Çizmenin burnuna yolculuk

Sicilya’nın yanı başında, Etna Yanardağı manzaralı bir sahil şehri: Reggio di Calabria. Ve onun başını çektiği Calabria bölgesinin birbirinden güzel kasabaları, köyleri... Tarantella dansının, siyah makarna stroncatura’nın, kuru domatesin, Hint incirinin sıcak iklimine, İtalya’nın belki de bize en çok benzeyen köşesine yolculuk!

“Bugüne kadar merkezini ve kuzeyini gördüğün İtalya’dan çok farklısına hazırlıklı ol!” diyordu çizmenin burnundaki seyahatimize çıkmadan önce eşim. “Bir kere çorak, susuz, sapsarı araziler çıkacak karşımıza, sağda solda kocaman kaktüslere, sadece o bölgede yetişen Hint incirine rastlayacağız her yerde, hava ise sıcak olacak, kışa girerken bile sıcak! İnsanları mı, bir şey demeyeceğim; git ve kendin gör!”
Yıllardır evimizde adı geçen, “ağızlarında bıçakla Tarantella dansı eden” erkeklerin vatanına, İtalya çizmesinin burnuna, Calabria bölgesine gidiyorduk sonunda. Her yanından Akdeniz’le sarılı, Sicilya’nın yanı başı ve sakinlerinin deyişiyle “Afrika’nın karşısı”na yapacağımız bu yolculuk, hem İtalya’nın öteki yüzünü, hem de ilk kez karşılaştığım ancak yıllardır tanışıyormuşçasına karşılandığım İtalyan ailemizi gösterecekti bana. Her köşesinde Türkiye’den, Anadolu’dan bir şeyler gördüğüm, görmeye çalıştığım bu “sıcak” topraktan ayrılırken tek tek sarıldığım aile fertleri kulağıma şunu fısıldayacaktı: “Paris gibi değildir Reggio Calabria; sana, senin geldiğin toprağa benzer buraları, yine gel tamam mı?”

EŞŞEK SÖZCÜĞÜ VE TÜRK KORSANLARI

Haklıydılar söylediklerinde: Bana, benim geldiğim toprağa ne de çok benziyordu Reggio di Calabria.
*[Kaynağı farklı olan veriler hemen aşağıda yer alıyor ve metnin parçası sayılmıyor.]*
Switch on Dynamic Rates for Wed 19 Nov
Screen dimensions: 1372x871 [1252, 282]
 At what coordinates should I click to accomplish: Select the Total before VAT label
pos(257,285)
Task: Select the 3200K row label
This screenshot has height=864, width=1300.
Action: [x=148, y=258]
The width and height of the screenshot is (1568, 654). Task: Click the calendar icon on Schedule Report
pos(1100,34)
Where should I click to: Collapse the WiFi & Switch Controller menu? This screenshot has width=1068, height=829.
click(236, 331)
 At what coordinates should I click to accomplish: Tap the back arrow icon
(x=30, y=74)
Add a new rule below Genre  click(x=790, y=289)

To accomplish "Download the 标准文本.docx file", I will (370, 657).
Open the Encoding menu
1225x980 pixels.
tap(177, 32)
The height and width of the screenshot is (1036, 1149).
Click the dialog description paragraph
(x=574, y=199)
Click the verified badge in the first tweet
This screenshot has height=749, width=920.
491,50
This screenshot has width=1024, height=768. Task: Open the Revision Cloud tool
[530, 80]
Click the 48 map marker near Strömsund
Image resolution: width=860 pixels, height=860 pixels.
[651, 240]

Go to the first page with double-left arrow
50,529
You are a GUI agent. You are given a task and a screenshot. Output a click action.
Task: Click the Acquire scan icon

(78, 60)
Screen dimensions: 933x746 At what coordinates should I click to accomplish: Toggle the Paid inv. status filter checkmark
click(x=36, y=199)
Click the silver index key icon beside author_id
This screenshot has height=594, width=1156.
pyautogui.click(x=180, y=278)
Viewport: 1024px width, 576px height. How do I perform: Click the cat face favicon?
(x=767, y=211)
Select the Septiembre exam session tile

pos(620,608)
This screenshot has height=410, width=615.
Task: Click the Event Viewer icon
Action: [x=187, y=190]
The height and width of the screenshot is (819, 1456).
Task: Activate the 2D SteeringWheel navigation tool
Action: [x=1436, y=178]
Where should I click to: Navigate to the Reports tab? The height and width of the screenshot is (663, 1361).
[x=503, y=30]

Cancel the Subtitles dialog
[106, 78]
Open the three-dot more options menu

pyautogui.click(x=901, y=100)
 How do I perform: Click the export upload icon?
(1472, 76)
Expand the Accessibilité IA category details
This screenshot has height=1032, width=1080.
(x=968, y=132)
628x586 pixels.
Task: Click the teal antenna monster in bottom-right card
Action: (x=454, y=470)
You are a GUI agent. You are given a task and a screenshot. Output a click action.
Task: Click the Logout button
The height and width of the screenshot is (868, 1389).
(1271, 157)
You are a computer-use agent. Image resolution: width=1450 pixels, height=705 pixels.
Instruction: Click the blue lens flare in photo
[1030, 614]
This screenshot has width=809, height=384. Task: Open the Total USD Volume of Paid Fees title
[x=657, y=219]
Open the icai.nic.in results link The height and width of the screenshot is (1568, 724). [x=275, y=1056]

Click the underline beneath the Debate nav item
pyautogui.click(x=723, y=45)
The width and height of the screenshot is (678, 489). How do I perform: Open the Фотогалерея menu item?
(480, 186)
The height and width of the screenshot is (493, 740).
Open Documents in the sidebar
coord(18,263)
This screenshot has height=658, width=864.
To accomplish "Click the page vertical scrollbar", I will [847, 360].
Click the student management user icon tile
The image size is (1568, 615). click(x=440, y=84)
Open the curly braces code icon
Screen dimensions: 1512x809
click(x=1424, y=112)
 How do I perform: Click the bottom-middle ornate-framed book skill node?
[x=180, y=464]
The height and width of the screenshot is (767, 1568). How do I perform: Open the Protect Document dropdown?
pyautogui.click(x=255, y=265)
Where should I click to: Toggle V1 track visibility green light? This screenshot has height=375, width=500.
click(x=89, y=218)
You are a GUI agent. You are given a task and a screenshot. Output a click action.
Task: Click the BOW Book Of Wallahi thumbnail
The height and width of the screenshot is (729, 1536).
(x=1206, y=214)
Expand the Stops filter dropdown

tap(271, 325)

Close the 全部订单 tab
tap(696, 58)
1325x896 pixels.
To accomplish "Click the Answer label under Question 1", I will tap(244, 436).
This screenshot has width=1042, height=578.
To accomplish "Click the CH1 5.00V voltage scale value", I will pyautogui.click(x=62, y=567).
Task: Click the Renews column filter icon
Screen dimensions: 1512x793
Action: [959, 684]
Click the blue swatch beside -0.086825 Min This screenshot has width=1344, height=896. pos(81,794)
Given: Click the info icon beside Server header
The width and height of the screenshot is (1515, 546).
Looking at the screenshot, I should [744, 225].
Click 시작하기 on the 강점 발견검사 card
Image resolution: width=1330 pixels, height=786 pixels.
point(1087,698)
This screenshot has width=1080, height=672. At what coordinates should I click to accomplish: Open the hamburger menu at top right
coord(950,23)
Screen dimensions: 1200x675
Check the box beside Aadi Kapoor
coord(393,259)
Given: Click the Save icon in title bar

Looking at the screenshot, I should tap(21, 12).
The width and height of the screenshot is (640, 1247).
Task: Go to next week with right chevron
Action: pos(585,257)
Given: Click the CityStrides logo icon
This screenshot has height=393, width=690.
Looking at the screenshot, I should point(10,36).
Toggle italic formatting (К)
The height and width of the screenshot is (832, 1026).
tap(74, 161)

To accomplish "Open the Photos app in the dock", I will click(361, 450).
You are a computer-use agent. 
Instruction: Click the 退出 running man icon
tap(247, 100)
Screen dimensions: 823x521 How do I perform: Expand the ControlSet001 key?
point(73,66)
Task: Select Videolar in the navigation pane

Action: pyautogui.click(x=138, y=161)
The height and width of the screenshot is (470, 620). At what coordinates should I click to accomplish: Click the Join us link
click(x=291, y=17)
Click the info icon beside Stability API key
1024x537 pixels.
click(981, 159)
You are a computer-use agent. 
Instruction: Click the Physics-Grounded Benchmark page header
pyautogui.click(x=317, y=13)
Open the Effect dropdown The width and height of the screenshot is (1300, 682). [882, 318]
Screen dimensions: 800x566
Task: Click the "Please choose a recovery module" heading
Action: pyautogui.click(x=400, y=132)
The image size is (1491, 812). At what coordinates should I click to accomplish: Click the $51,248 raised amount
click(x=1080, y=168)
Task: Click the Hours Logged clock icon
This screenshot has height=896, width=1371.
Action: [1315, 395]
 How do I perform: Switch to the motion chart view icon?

Bir kere iklimiyle Antalya’nın, İskenderun’un İtalyan uyarlamasıydı sanki. Eylül ayında olmamıza rağmen 30-32 dereceyi bulan sıcağıyla, nemli havasıyla, insanlarının fizyonomisiyle, sebze meyvenin taştığı pazar tezgahlarıyla, kapı önlerinde, sokaklarda sohbet eden sakinleriyle bu sahil ve plaj şehri hep bizdendi sanki. Başka yerlerden, kuzeyden, “gelişmiş Avrupa”dan söz ederkenki ezik ama bir yandan da Calabrialı olmanın verdiği gururlu tavırlarıyla ne kadar tanıdıktı bana bu insanlar...
Binlerce yıl antik Yunan uygarlığının sınırları içinde kaldığından biraz Yunan, ardından Arap hakimiyetine girdiğinden biraz Arap, ama çokça Calabrialı bu bölgenin insanlarının konuştuğu lehçede bazı sözcüklerin neredeyse birebir Yunanca’dan, yüzyıllar boyu yaşanan Norman istilasından ötürü de Fransızca’dan gelmesi kuzeyli İtalyanlardan dil konusunda da ne denli farklı olduklarının bir kanıtıydı adeta. Yine Calabria dilinde “eşek” demek için kullandıkları “sceccu” (uşekku) sözcüğüyse yüzyıllar boyunca Türk korsanlarca yağmalandığı söylenen Calabria kıyılarına bizden mi kalmıştı acaba?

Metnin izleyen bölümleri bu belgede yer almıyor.